DSK and the Franco-American Moral Dance
I really enjoyed reading this Nation article by Katha Pollitt entitled, mischeviously, 'Your Movies Were Boring Anyway, France'. Well, not all French movies are boring but the admonition has less to do with film than an indictment of certain aspects of French culture in the wake of l'affaire DSK.
At some point in the past decade a clever person coined the expression"Americans are from Mars, Europeans are from Venus", a play on the supposed masculinity and femininity of the two sides. Yet everyone knows that 'Europe' just means 'France'. Conservative Americans are fond of vilifying France as everything that their ideal America is not: unindustrious, libertine, morally clouded, self-indulgent, wasteful, and irritatingly anti-war. American liberals, though, quietly regarded France as something of a utopia in which everyone got health care, six weeks of vacation, fabulous wine, and topless women on beaches. One's position on France functions as a litmus test for where one stands on a whole range of other, seemingly unrelated issues.

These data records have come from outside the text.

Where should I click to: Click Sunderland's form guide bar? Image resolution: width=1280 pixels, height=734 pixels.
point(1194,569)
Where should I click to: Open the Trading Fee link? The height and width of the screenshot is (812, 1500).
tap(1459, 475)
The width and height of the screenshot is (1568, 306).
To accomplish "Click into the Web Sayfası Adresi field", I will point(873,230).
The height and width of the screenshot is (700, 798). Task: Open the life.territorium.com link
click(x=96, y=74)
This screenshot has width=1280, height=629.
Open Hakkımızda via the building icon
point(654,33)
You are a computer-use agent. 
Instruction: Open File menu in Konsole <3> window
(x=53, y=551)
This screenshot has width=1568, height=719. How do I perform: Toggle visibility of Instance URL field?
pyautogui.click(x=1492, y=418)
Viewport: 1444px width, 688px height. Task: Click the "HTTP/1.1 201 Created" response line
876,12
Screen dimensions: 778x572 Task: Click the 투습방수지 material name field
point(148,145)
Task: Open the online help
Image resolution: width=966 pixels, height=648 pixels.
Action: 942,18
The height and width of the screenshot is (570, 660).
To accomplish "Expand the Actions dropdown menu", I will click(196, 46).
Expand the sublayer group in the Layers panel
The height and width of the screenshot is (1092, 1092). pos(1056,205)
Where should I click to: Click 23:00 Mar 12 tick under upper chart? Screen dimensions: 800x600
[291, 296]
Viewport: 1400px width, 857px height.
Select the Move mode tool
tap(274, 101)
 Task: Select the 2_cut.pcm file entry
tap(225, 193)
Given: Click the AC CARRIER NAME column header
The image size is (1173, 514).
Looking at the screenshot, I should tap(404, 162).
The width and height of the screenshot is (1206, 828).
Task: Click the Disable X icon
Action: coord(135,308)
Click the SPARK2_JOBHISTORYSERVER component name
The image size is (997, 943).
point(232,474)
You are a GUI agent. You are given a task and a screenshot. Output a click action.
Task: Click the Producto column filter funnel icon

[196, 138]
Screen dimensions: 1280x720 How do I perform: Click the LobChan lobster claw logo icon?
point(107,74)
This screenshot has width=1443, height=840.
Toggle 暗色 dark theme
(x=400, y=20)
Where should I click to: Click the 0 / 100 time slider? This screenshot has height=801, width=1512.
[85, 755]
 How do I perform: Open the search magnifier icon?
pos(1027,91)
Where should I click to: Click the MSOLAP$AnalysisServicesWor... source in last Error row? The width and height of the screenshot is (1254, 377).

One of the interesting side-effects of the DSK arrest is that this romance between the American left and France has been shattered. I don't mean that American liberals will cease visiting France or drinking French wine or watching French movies (though Pollitt just might). But the romance with France's supposed moral superiority has ended with a thud. As Pollitt notes, the reaction of leading French public figures to the arrest has been ghastly:
"It was just a quickie with the maid," said the famous journalist Jean-Francois Kahn, using an antiquated idiom (troussage de domestique) that suggests trussing up a chicken. Former culture minster Jack Lang was outraged that DSK was not immediately released on bail since after all, "no man died." (He probably didn't mean to, but he did say "no man" — Il n'y a pas mort d'homme — not "no one"). And let's not forget Bernard-Henri Levy, whose pretentious drivel has to be the worst thing you've exported to us since pizza-flavored La Vache Qui Rit. Levy can't get over the way the New York justice system is treating his friend: "I hold it against the American judge who, by delivering him to the crowd of photo hounds, pretended to take him for a subject of justice like any other." Treating a master of the universe the same as anyone else — even the African immigrant who cleaned his hotel room, quoi— isn't that what justice is? Didn't they teach you that in high school philosophy, M. Levy?
What these men don't understand is that DSK's alleged attempted rape of a maid had nothing to do with sex. It had to do with power. It has to do with a powerful, wealthy man with everything he could possibly want in life trying to take advantage of the single most defenseless person in society- the working-class immigrant. You would think that given France's fondness for social welfare that more public intellectuals would be rushing to the maid's defense. Yet instead you have the disgusting spectacle of French elites defending their own, all the while having the temerity to criticize the vulgarity of the American criminal justice system.
The French- and other Europeans- have long maintained that they do not care about the personal peccadilloes of their leaders provided they perform their duties competently. When the Republican Party attempted to crucify President Bill Clinton in the late 1990s for lying about an affair he had with Monica Lewinsky, many American liberals found this attitude to be enlightened. Yet while attempted rape and a consensual extra-marital affair are by no means equivalent, I wonder whether the DSK incident will lead liberals to reconsider this point of view.
As fate would have it, we immediately have a test case- as Dominique Strauss-Kahn attempted to diddle the maid in his Manhattan hotel, Arnold Schwarzenegger revealed that he had fathered a child with his Guatemalan maid and had kept it a secret from his family for well over a decade. Did this act affect his ability to (rather badly) govern the state of California? Probably not. But in considering what damage he has done to his wife and children, my one thought is that I was ashamed to have voted for him in 2006. If any positive can come out of these events, I hope that leaders will think twice before abusing their power in this way. I'm not holding my breath, though.